Now that the semester is halfway over, it may seem to some that it has sped up from its original painfully slow crawl. Where once we wanted to get classes over quickly, now some of us are having trouble keeping up.

We’ve already blown through Halloween and are now just about to the point in the year that we get a steady flow of holidays. For whatever reason, the next major holiday either gets overlooked in the shadow of gift bearing holidays or gets complaints over whether it’s right to celebrate it at all. This year, instead of getting frustrated over school and wishing for winter break to get started, we should try actually being thankful for Thanksgiving.

Though it’s two weeks away, the break will come up on you fast, and before you know it, Thanksgiving will be over. Don’t dread the pending loss of another break, and don’t let it pass you by before you get a chance to find what you’re happy about.

Classes have reached the beginning of the end, and all we have to show for spent time is exhaustion and frustration. But, if we can go into the next break knowing what to be thankful for, we might not only enjoy that time off further, but also find it a little easier to get there. So stop and think: what are you thankful for?

Perhaps you will spend Thanksgiving having a great meal with your family, or maybe you lucked out and happened to obtain classes that won’t leave you with hoards of homework to do over the break. Simple things, yes, but the simple things might give you a chance to recharge your batteries and come back ready to finish out the semester.

If what you end up being thankful for is cliché, try giving someone else a reason to be happy instead. Invite your best friend, who might not have the chance to go home for the holidays, to spend Thanksgiving with you. Find a place to volunteer so you can brighten the days of those less fortunate. Bringing joy to others can make your days a little joyful too. It sounds crazy, but we can guarantee you will feel good.
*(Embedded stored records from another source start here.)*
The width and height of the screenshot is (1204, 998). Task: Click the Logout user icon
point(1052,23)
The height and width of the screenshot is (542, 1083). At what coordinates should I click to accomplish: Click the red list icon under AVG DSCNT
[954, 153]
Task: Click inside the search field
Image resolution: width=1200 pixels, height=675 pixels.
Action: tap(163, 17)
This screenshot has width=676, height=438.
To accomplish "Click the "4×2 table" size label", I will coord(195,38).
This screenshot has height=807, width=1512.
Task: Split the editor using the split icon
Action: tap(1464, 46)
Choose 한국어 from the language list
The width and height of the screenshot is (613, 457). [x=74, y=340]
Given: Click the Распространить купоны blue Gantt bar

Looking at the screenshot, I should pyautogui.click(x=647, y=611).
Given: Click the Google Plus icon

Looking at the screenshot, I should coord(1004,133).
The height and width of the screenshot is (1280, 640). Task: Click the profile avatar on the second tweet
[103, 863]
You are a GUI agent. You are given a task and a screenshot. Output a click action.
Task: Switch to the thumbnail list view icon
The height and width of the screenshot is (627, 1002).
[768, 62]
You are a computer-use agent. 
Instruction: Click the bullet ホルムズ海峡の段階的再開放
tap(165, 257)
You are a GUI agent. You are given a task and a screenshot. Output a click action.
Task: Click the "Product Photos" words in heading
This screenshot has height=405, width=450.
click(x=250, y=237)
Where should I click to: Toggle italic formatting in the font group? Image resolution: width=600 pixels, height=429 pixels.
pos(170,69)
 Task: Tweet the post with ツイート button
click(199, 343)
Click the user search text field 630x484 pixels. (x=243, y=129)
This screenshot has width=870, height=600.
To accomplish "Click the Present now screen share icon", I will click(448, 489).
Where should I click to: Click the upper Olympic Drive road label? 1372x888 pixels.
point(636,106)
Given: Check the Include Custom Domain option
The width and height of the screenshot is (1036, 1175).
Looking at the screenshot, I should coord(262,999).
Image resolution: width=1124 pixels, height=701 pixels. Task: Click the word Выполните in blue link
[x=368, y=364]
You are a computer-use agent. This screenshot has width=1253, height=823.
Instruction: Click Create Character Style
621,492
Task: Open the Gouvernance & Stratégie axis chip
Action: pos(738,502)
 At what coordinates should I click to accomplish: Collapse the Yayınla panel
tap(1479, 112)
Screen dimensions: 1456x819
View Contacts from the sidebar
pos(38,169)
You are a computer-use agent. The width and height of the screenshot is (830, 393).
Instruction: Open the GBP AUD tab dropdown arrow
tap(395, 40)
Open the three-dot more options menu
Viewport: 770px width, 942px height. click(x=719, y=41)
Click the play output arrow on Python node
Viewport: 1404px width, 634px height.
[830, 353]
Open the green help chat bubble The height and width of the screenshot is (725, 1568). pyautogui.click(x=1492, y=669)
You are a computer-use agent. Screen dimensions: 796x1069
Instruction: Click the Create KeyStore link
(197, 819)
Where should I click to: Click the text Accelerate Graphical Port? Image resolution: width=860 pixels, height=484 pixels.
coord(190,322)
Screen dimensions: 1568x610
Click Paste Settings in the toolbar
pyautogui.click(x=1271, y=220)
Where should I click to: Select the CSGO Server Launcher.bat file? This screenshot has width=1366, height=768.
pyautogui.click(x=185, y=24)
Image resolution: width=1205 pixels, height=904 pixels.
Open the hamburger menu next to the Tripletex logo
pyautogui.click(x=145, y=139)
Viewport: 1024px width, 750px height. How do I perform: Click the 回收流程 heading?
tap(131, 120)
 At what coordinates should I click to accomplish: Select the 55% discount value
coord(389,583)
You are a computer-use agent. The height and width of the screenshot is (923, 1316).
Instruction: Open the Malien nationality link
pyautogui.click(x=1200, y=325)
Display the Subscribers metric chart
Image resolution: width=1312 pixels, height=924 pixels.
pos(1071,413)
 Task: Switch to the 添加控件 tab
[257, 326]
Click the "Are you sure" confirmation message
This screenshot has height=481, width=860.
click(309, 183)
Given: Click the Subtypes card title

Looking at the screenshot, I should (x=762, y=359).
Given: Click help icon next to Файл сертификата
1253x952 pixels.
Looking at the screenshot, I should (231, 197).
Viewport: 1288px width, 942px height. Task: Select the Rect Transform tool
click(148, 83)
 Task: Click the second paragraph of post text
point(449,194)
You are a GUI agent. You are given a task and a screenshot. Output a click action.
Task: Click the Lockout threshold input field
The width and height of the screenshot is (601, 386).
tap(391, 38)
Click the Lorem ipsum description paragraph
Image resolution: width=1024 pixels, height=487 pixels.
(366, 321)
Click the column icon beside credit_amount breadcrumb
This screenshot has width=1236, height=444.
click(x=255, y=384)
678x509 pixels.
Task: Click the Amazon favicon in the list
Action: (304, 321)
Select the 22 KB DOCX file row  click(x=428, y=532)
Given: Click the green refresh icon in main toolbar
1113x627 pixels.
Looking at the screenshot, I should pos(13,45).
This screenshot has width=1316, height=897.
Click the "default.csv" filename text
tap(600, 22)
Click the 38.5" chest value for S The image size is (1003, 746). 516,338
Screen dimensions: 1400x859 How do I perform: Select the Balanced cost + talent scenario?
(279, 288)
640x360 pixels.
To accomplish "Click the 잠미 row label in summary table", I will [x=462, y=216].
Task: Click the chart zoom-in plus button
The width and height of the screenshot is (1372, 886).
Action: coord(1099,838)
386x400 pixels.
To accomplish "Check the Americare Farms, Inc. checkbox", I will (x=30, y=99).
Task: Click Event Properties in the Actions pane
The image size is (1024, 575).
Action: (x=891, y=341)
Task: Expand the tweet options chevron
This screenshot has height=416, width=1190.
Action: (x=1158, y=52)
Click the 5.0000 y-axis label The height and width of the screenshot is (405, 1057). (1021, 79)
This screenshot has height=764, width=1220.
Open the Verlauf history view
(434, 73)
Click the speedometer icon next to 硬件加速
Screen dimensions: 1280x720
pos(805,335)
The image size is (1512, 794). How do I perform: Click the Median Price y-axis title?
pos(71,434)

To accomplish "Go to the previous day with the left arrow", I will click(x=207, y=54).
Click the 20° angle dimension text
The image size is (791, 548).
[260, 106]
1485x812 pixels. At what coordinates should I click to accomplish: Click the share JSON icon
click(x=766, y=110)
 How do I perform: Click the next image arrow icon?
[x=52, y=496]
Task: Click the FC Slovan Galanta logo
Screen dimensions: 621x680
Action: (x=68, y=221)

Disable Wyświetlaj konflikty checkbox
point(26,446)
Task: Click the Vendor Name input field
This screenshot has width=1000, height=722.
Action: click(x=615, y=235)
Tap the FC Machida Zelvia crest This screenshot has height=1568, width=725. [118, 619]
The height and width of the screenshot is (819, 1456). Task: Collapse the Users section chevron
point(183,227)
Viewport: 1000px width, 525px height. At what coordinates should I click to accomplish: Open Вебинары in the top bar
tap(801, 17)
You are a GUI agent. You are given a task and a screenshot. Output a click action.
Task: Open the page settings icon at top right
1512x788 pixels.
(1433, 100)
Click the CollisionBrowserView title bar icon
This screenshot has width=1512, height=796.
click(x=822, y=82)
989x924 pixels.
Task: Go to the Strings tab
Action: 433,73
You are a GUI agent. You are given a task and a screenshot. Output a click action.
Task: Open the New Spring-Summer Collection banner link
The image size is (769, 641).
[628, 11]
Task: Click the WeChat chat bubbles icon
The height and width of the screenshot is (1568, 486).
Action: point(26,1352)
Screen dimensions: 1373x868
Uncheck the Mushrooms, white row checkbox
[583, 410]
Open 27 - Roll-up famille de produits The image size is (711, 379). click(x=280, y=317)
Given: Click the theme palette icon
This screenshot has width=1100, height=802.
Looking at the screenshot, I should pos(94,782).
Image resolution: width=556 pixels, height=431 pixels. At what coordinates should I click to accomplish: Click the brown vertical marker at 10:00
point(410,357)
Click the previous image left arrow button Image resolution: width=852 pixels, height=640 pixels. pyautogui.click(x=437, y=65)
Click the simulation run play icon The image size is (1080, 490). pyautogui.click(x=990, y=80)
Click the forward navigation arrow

Whatever your short holiday plans are, don’t spend your entire break looking for something to celebrate. Find it now so you can spend valuable time doing everything else. If you find your thankful side now, you won’t be the one person at the table who looks like a jerk when you say something like “I’m thankful for my family,” after you already threatened to lock your little sister in the closet and kicked the family dog. No one is buying it buddy.